Wednesday, August 06, 2003 1:18:24 PM

Post# of 219267
Bear Talk Online Trading Academy Letter
Okay, so we had a very nice March through May rally. As the market has essentially oscillated in June and July, many observers have continued to portray that market in a manner to suggest that the rally has continued. While it is true that some individual stocks have continued to put up impressive gains, the reality is we’ve been in another holding pattern. The Bullheads thought that pattern was broken last week as the three major indices had explosive upside move on Thursday morning’s upbeat economic data. At the head of the cheerleading pack was Jim Cramer (of CNBC) who cocksuredly proclaimed, "Say good bye to this trading range, we’re going higher!" However, this explosive move was quick to reverse, and the market finished in the red for the week.
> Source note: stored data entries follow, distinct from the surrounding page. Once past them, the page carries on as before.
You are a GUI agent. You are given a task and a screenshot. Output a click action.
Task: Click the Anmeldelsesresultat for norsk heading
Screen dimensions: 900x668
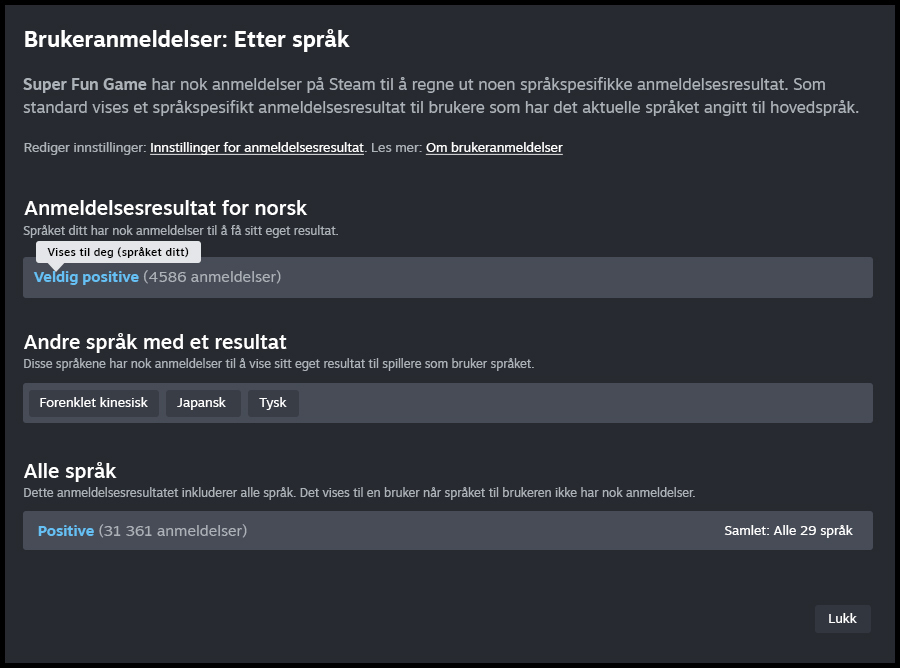(165, 208)
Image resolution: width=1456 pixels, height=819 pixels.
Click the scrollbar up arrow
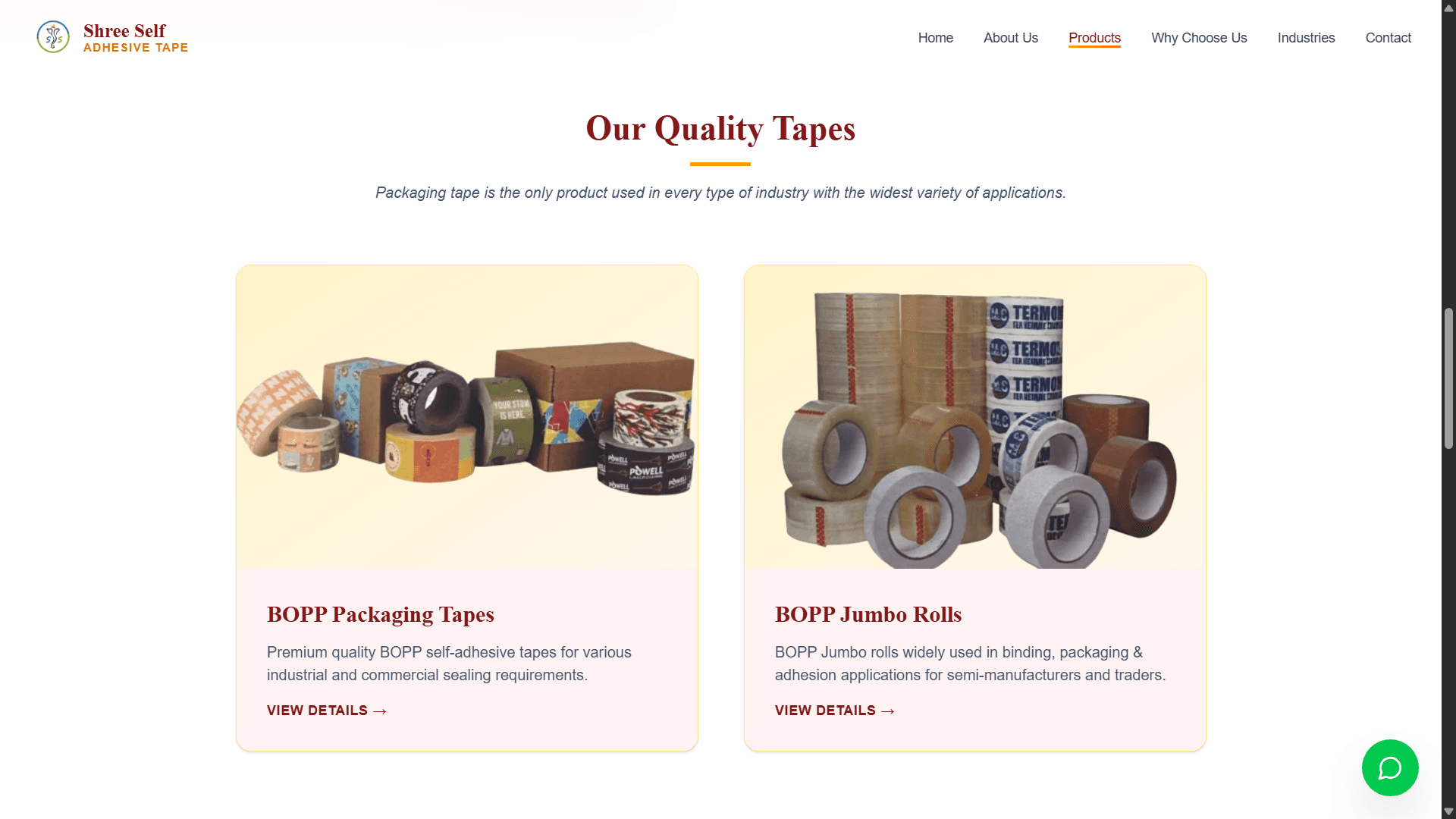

At this point, the bad news for the bulls is that the "DOW" has failed to break out of its consolidation range, the S&P appears to have put in a "double top," and the Nasdaq, although its price trend is still intact, shows increased signs of technical internal deterioration. One of our market indicators (sector breadth), shows that only 16% of the market sectors rose last week, while 84% declined. Our breadth and momentum indicators continue to deteriorate, our sentiment indicators are flashing "sell", and the economic indicators appear toppy.

Naïve individual investors continue to believe this rally is a big party, and if your not in, you’re missing out. We can only respond that both the large and commercial traders are "net short" with the same view on this market as us—bearish! Further, we are in a seasonally bad time for the markets in general, but add to the mix the Republican Party in office, and it gets worse. Research over the past 16 presidential cycles, by McClellan Research, shows that the market performs worse, (relative to Democrats, and the combined index of Republicans and Democrats) into the fall months of the 3 rd year of the presidential cycle.

Finally, we had warned in a previous column that you shouldn’t fall into the "bulls" bull about money flowing out of bonds and money market accounts and going right into stocks. The last couple of weeks have shown this is not happening. Bonds are falling (rates rising), and the stock market is not the recipient. The scary part of what is contributing to this sharp rise in interest rates and fall in bonds, which is not being hyped through the media, is that the Europeans are starting to dump U.S. Treasuries and Agency bonds—this is not good. If this spreads heavily into the Asian regions, look out!


Pennies not a zero sum game as much as some zero game.